Who manages your digital shelf? That’s a question that Derek Hahm, the former Craft Brew Alliance (CBA) executive who has been tasked with leading the newly formed E-Premise Group, estimated about 80% of suppliers can’t answer.
“When we show them how they look, they’re surprised, and they know they need to get it fixed,” said Hahm, who spent 11 years at CBA, last serving as chief commercial officer, a title he now holds with The E-Premise Group. “It’s not just hoping that it gets done and hoping that it pulls through. You can’t do that online.”
The E-Premise Group was formed by Ethan Stienstra and Dan Kiefer, the founders of Denver-based consulting firm Ahead of the Curve. Stienstra told Brewbound that after founding the agency in November 2020, they realized many of their clients “looked pretty terrible on the digital shelf.”
Stienstra estimated that it would take around 12 hours to update a Drizly shelf in the early days of the project. Now, he estimated it can be accomplished in about 10 hours.
“We’ve really built processes in to basically merchandise shelves based on that,” he said.
The E-Premise Group has zeroed in on working with beverage-alcohol players to update their digital shelf sets — including Odell, Avery, Sierra Nevada, and the CANarchy Craft Brewery Collective — via a subscription model that takes “all of the chaos off [suppliers’] plates” in an “affordable way, Stienstra said.
“It’s a ton of phone calls, it’s spreadsheet work, it’s not sexy work at all,” he added. “It doesn’t dictate that you have a person or a body dedicated to it. That’s where we come in.”
For producers, the opportunity is big, with $6.1 billion in online alcohol sales and 131% growth from 2019 to 2021. Beyond sales, online marketplaces such as Drizly, Gopuff and Instacart are where millennial and Generation Z consumers do the bulk of their shopping, Hahm added. With those two generations set to make up 54% of the population seven years from now, reaching them in the channels they shop is extremely important.
“Not only are they shopping online to either pick up or get delivery, they’re trying to get all their consumer research online,” Hahm said. “So you have to have your story, not just your images online, because that’s their preference, and that’s how they’re moving towards shopping.”

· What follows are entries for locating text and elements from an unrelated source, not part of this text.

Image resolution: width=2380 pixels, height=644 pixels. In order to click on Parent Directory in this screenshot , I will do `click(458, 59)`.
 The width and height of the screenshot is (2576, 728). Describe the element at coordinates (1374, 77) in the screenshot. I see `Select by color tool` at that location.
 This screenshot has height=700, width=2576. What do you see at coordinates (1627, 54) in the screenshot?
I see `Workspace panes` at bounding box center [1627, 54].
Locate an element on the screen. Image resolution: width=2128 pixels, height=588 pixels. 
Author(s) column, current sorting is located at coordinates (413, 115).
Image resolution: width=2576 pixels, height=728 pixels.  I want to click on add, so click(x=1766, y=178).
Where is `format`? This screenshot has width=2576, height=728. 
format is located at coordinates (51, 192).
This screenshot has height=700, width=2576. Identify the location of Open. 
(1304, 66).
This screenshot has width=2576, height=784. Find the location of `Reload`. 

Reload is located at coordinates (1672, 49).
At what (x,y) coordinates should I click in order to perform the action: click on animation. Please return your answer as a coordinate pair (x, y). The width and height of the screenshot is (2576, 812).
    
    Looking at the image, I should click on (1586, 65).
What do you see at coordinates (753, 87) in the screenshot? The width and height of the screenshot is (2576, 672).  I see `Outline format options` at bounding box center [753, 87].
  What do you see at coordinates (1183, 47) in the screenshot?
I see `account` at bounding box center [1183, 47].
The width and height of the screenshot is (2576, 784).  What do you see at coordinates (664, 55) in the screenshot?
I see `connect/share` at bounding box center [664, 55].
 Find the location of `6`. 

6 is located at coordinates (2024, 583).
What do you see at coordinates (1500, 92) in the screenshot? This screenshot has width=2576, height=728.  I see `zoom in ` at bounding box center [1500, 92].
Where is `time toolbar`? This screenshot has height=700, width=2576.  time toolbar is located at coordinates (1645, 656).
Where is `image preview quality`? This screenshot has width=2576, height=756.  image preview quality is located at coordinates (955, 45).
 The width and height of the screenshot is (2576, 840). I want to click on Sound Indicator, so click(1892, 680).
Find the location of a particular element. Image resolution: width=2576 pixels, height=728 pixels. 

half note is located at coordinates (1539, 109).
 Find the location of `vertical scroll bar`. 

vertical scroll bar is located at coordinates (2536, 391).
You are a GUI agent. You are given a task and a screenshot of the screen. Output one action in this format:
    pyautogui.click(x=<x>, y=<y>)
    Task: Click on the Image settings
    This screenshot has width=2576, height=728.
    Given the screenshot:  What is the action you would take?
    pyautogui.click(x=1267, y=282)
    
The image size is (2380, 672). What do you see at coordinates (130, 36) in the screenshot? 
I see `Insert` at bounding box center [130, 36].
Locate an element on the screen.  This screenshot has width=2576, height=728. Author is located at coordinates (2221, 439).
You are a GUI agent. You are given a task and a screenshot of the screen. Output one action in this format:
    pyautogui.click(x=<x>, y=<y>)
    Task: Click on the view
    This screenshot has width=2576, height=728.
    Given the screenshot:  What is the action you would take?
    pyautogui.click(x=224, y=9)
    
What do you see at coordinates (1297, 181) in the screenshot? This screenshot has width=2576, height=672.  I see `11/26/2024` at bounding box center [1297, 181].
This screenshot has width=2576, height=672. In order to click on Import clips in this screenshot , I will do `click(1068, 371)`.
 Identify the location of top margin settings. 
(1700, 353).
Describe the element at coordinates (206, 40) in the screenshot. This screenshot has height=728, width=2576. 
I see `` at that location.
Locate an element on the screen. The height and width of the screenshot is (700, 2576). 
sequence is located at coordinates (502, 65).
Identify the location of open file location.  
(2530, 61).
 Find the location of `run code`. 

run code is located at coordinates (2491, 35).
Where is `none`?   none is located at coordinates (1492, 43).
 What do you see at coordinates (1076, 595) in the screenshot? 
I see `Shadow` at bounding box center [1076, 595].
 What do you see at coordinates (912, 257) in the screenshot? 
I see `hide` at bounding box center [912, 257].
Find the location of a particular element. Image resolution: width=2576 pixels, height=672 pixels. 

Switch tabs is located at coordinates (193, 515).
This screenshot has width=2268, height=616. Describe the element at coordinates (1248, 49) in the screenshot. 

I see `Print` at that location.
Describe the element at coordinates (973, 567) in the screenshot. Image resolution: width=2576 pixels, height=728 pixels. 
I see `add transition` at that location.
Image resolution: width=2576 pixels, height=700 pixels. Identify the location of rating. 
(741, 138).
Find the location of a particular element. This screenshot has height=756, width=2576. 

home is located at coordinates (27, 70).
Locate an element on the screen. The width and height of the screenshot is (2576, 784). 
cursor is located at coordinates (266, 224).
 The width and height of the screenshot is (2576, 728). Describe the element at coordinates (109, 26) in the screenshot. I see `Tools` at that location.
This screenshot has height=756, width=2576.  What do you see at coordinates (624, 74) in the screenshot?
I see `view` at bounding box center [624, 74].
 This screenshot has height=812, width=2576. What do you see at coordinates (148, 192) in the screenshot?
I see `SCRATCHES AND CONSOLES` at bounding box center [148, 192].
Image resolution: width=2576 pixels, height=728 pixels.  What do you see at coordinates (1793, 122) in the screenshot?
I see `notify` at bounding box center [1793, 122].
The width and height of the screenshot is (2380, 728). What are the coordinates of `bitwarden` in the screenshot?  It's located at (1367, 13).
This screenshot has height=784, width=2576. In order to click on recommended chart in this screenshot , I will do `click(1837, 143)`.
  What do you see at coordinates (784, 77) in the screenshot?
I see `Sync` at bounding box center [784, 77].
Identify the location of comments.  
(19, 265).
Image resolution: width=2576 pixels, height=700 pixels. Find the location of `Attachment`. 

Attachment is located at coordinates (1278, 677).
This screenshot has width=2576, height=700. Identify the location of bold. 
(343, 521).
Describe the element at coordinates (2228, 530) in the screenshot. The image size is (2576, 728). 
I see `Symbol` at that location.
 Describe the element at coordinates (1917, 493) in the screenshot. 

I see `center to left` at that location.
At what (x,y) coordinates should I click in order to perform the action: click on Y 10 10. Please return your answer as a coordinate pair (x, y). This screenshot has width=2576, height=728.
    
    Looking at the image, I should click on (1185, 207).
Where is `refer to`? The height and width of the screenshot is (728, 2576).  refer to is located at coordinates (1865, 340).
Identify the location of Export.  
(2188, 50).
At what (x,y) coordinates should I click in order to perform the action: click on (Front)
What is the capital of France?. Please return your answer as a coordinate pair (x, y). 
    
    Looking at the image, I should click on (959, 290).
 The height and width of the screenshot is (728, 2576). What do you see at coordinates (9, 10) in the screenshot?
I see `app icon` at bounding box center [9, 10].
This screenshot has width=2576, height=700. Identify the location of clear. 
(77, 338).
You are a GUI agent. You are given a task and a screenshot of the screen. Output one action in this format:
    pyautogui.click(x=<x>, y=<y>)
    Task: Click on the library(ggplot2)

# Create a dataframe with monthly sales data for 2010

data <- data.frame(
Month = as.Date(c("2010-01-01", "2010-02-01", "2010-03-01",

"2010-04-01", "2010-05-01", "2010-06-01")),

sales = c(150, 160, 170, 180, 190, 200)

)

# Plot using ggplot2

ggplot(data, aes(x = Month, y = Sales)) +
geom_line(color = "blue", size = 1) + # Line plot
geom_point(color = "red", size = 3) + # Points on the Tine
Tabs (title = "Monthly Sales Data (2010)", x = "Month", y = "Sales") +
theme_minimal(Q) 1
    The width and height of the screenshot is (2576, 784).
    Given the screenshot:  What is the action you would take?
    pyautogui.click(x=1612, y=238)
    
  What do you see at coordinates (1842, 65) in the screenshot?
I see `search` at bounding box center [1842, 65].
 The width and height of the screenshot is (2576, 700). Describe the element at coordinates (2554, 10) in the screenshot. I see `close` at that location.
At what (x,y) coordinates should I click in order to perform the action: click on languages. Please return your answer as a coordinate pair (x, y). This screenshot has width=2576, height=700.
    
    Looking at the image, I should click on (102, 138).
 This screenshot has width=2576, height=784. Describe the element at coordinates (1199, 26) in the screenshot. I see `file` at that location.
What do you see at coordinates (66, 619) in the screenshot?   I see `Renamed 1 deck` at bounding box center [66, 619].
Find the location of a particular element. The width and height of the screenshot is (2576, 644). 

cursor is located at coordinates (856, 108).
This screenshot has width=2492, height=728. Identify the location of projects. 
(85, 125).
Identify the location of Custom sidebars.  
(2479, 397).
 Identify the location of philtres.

As consumers shop in more nontraditional ways, suppliers no longer need to have hundreds or millions of dollars of point-of-sale items that they hope their wholesaler will put up, Hahm said. While suppliers have relied on distributors and retailers to manage shelf sets, displays and point-of-sale materials, the responsibility falls on the supplier in online marketplaces, Stienstra added.
For example, Stienstra pointed to a smaller client based in the northeast who did 16,000 orders through Drizly even though their digital shelf was just the silhouette of a bottle when the supplier only sells canned products.
“You could just guess how many missed orders they lost out on by just having a silhouette bottle when they only sell cans,” he said.
Rom van der Zee, a digital strategist for The E-Premise Group, noted that a consumer’s first interaction with a brand could be online. He stressed the importance of having images that correspond with the right product. So if you’re selling a 6-pack of cans, the image shouldn’t be a 6-pack of bottles.
“That’s what we’re trying to do, making sure the images are great, they’re crisp and the marketing copy is matching the images,” he said. “So when this consumer has this first interaction online, they will recognize this brand at a bricks-and-mortar store as well.”
Digital shelves also help drive brick-and-mortar sales, as van der Zee noted that many consumers window shop online before going to a store to make a purchase.
Stienstra estimated that it could take 50 hours for smaller companies to clean up their digital profile and up to 500 hours annually for larger companies.
“It’s a long and arduous path to making yourself look good on shelf,” Stienstra said.